• Exercise objective: Copy out each record below, exactly as given.
◇ ◇ ◇ ◇
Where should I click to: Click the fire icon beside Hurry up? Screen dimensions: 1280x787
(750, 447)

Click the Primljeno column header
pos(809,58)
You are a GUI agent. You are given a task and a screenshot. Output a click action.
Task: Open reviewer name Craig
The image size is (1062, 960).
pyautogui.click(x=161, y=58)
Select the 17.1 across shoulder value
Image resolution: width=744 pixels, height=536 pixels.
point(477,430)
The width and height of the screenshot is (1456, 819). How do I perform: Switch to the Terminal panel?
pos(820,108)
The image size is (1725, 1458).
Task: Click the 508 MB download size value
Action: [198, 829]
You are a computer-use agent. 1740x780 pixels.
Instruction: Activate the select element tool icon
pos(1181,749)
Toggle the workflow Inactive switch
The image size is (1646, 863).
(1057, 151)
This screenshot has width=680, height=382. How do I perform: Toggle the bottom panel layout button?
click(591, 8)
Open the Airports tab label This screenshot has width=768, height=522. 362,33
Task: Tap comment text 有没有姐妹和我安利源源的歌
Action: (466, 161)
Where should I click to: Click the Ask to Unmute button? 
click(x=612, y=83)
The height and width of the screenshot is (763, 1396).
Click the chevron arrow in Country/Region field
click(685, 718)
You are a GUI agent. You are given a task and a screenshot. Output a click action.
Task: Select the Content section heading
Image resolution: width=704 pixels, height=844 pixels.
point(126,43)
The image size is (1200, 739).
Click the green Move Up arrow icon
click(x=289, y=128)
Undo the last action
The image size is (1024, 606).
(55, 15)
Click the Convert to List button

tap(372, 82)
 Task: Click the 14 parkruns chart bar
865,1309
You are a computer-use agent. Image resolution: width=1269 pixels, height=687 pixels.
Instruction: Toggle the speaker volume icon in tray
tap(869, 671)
◇ ◇ ◇ ◇
• Task result:
Where should I click to: Click the fire icon beside Hurry up? Screen dimensions: 1280x787
(750, 447)

Click the Primljeno column header
pos(809,58)
You are a GUI agent. You are given a task and a screenshot. Output a click action.
Task: Open reviewer name Craig
The image size is (1062, 960).
pyautogui.click(x=161, y=58)
Select the 17.1 across shoulder value
Image resolution: width=744 pixels, height=536 pixels.
point(477,430)
The width and height of the screenshot is (1456, 819). How do I perform: Switch to the Terminal panel?
pos(820,108)
The image size is (1725, 1458).
Task: Click the 508 MB download size value
Action: [198, 829]
You are a computer-use agent. 1740x780 pixels.
Instruction: Activate the select element tool icon
pos(1181,749)
Toggle the workflow Inactive switch
The image size is (1646, 863).
(1057, 151)
This screenshot has width=680, height=382. How do I perform: Toggle the bottom panel layout button?
click(591, 8)
Open the Airports tab label This screenshot has width=768, height=522. 362,33
Task: Tap comment text 有没有姐妹和我安利源源的歌
Action: (466, 161)
Where should I click to: Click the Ask to Unmute button? 
click(x=612, y=83)
The height and width of the screenshot is (763, 1396).
Click the chevron arrow in Country/Region field
click(685, 718)
You are a GUI agent. You are given a task and a screenshot. Output a click action.
Task: Select the Content section heading
Image resolution: width=704 pixels, height=844 pixels.
point(126,43)
The image size is (1200, 739).
Click the green Move Up arrow icon
click(x=289, y=128)
Undo the last action
The image size is (1024, 606).
(55, 15)
Click the Convert to List button

tap(372, 82)
 Task: Click the 14 parkruns chart bar
865,1309
You are a computer-use agent. Image resolution: width=1269 pixels, height=687 pixels.
Instruction: Toggle the speaker volume icon in tray
tap(869, 671)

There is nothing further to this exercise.